*EXCERPTED TEXT*.
###
We Are Not Okay
We have to make self-government work. The alternatives are unacceptable.
Violence and chaos make people seek order. Either we provide good order by championing the institutions we need to govern ourselves democratically, reasonably and compassionately, or we abandon our country to bad order (tyranny) and and even more chaos (anarchy). The Left is used to criticizing, but this moment in history requires leadership and vision.
Who Gets to Decide?
The problem with vigilantism is, “Who gets to decide?” If one person can play judge, jury and executioner for people like Brian Thompson or Charlie Kirk, then what about Melissa Horton and her husband, or perhaps Nancy Pelosi or Gabby Giffords? The United States has always fantasized about vigilante justice. Our superhero genre is all about having individuals step in and save us when the institutions of government fail. The problem is that we don’t have a Captain America in the real world. Having one person whose moral judgment is absolutely unassailable is fiction. Even in the movies, the bad guy is often someone who thinks that they are the one saving the world.
###
*RECORDED INFORMATION*.

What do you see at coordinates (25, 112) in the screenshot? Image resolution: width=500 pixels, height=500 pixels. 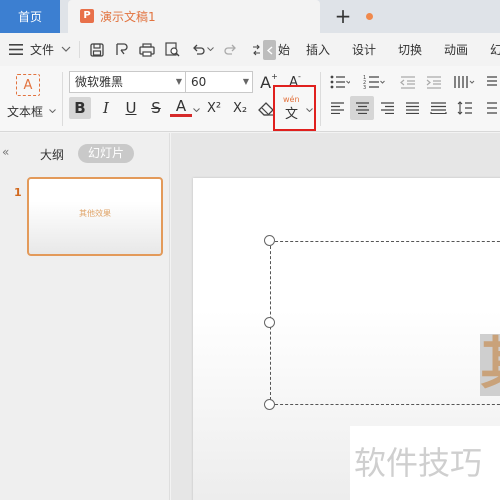 I see `textbox-button-label: 文本框` at bounding box center [25, 112].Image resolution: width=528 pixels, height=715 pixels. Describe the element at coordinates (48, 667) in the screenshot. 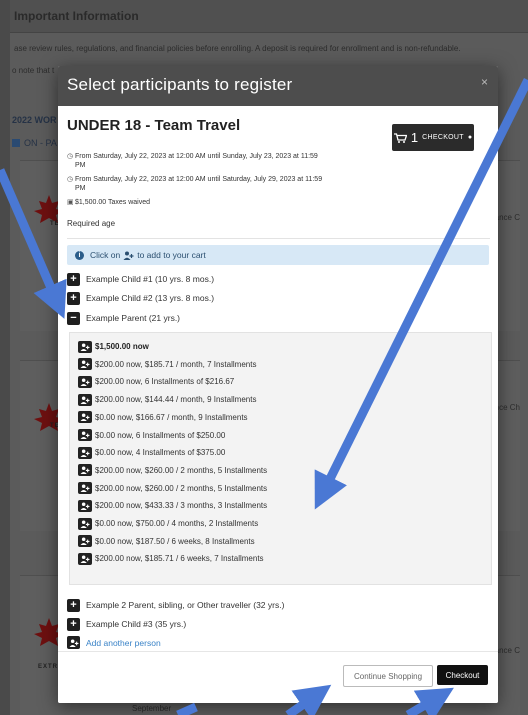

I see `background-logo-text: EXTR` at that location.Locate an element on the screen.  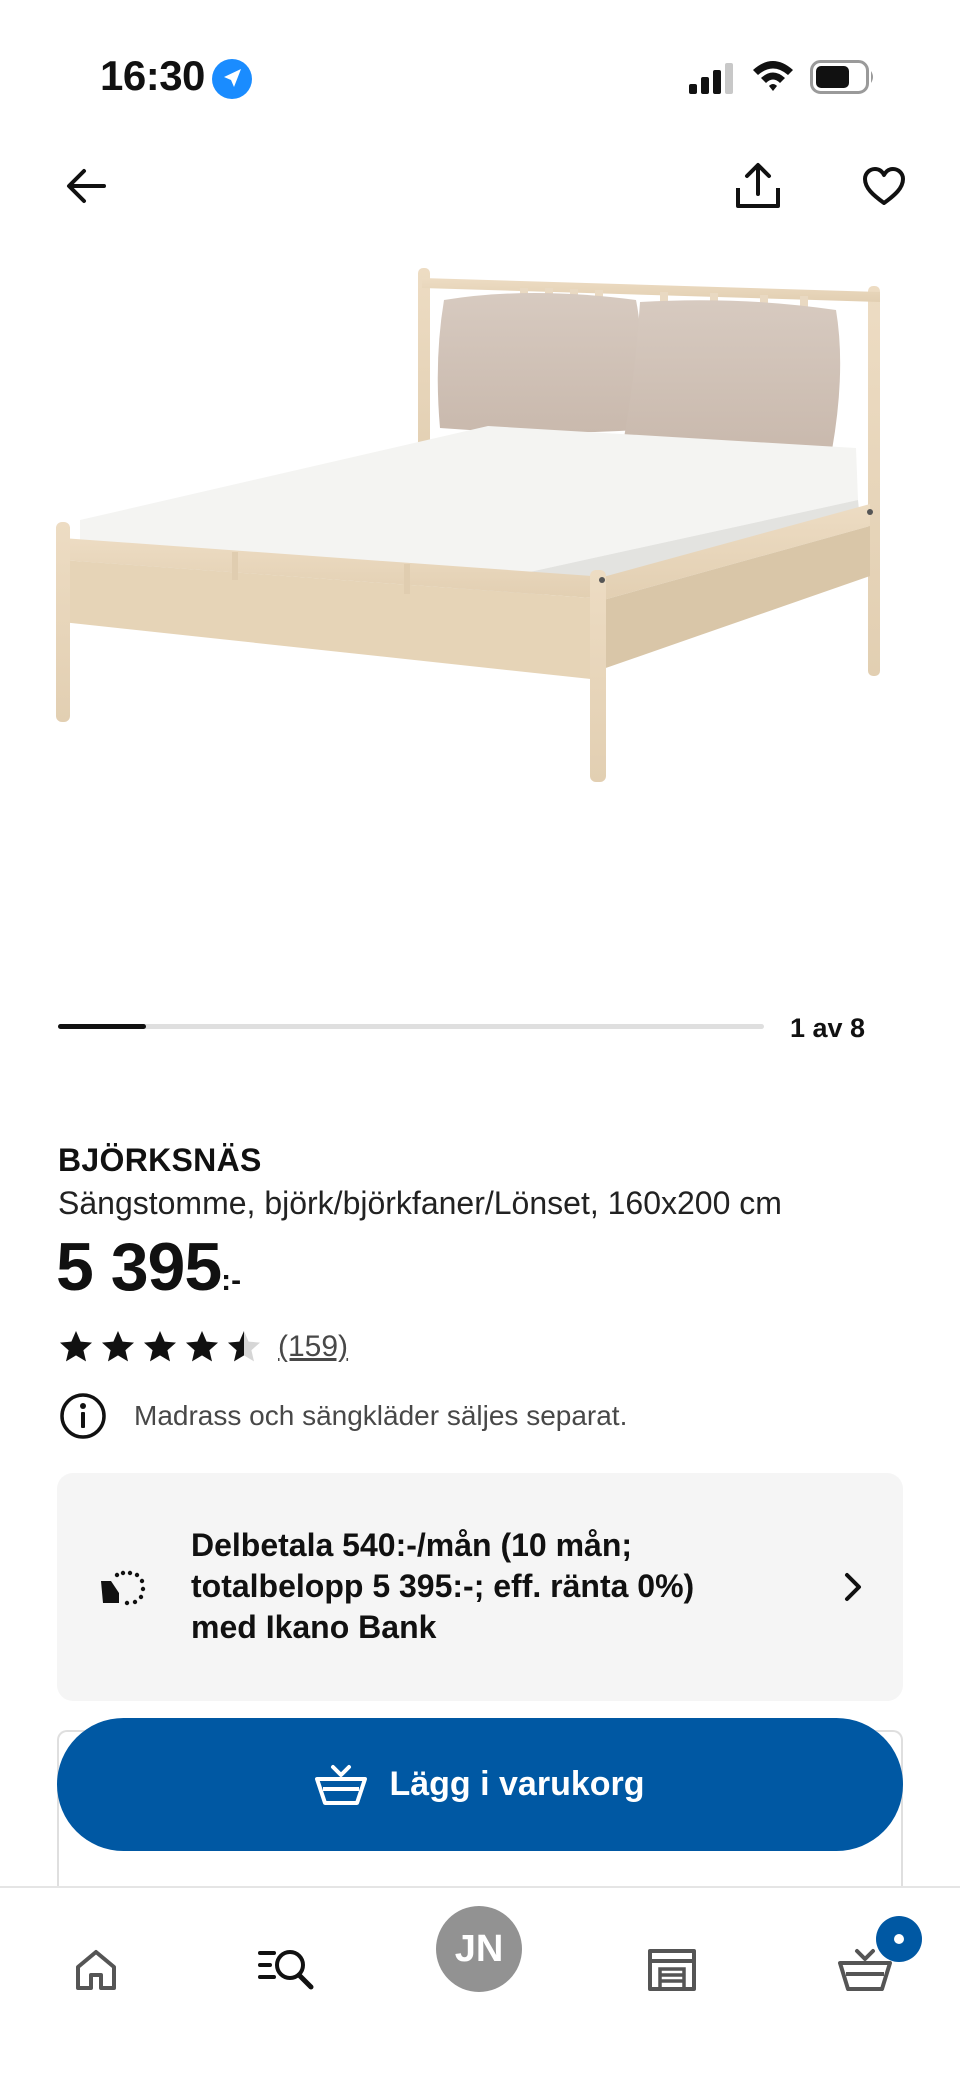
###
*EXERCISE SET*.
1/ Answer these questions about the essay on self-government:
(a) What does the essay name as the bad order that results if democratic institutions are abandoned?
(b) According to the essay, what is the superhero genre all about?
(c) What question does the essay give as the problem with vigilantism?
2/ Summarize the essay on self-government in two sentences.
3/ From the essay on self-government, quote the part that opens with the words containing "The problem with" and closes with "saving the world.".

*SOLUTIONS PER TASK*.
1/
(a) Tyranny.
(b) Having individuals step in and save us when the institutions of government fail.
(c) "Who gets to decide?"

2/ The essay argues that violence and chaos make people seek order, so we must provide good order by championing democratic institutions or else abandon the country to tyranny and anarchy. It rejects vigilantism by asking who gets to decide, noting that the United States has always fantasized about vigilante justice but that one person with unassailable moral judgment is fiction.

3/
The problem with vigilantism is, “Who gets to decide?” If one person can play judge, jury and executioner for people like Brian Thompson or Charlie Kirk, then what about Melissa Horton and her husband, or perhaps Nancy Pelosi or Gabby Giffords? The United States has always fantasized about vigilante justice. Our superhero genre is all about having individuals step in and save us when the institutions of government fail. The problem is that we don’t have a Captain America in the real world. Having one person whose moral judgment is absolutely unassailable is fiction. Even in the movies, the bad guy is often someone who thinks that they are the one saving the world.